■ Prompt ■
Write down exactly the lines of the records below, beginning with the first and ending with the line that includes "Open the profile dropdown arrow".

■ Provided information ■
::::::

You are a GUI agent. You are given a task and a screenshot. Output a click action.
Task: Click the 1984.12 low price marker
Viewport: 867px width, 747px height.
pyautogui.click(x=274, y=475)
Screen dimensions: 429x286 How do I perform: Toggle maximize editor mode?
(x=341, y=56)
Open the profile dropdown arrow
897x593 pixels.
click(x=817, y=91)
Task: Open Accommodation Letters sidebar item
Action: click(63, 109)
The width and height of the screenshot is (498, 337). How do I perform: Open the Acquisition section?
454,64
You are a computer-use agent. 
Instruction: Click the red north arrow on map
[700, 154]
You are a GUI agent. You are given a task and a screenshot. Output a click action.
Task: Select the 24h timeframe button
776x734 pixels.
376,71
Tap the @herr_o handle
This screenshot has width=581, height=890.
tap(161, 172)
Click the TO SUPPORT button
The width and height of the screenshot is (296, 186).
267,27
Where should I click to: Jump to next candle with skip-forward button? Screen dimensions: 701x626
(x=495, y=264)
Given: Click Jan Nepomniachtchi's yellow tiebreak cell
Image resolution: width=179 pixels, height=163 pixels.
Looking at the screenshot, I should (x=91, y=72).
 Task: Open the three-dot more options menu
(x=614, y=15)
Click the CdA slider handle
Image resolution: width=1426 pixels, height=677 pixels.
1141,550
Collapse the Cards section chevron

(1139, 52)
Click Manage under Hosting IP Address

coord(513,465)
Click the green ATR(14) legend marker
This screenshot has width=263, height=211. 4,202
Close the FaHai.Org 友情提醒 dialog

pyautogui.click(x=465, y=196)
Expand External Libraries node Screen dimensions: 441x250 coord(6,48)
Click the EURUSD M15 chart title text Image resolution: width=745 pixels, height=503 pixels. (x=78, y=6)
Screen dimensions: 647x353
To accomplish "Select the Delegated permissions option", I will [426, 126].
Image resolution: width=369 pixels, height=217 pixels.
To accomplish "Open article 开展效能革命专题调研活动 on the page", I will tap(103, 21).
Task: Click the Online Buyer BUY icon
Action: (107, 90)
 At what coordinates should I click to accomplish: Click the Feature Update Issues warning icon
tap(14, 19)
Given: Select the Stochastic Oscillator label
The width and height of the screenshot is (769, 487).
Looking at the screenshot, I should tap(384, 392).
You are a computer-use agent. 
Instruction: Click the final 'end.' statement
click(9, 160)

::::::

■ Exercise output ■
You are a GUI agent. You are given a task and a screenshot. Output a click action.
Task: Click the 1984.12 low price marker
Viewport: 867px width, 747px height.
pyautogui.click(x=274, y=475)
Screen dimensions: 429x286 How do I perform: Toggle maximize editor mode?
(x=341, y=56)
Open the profile dropdown arrow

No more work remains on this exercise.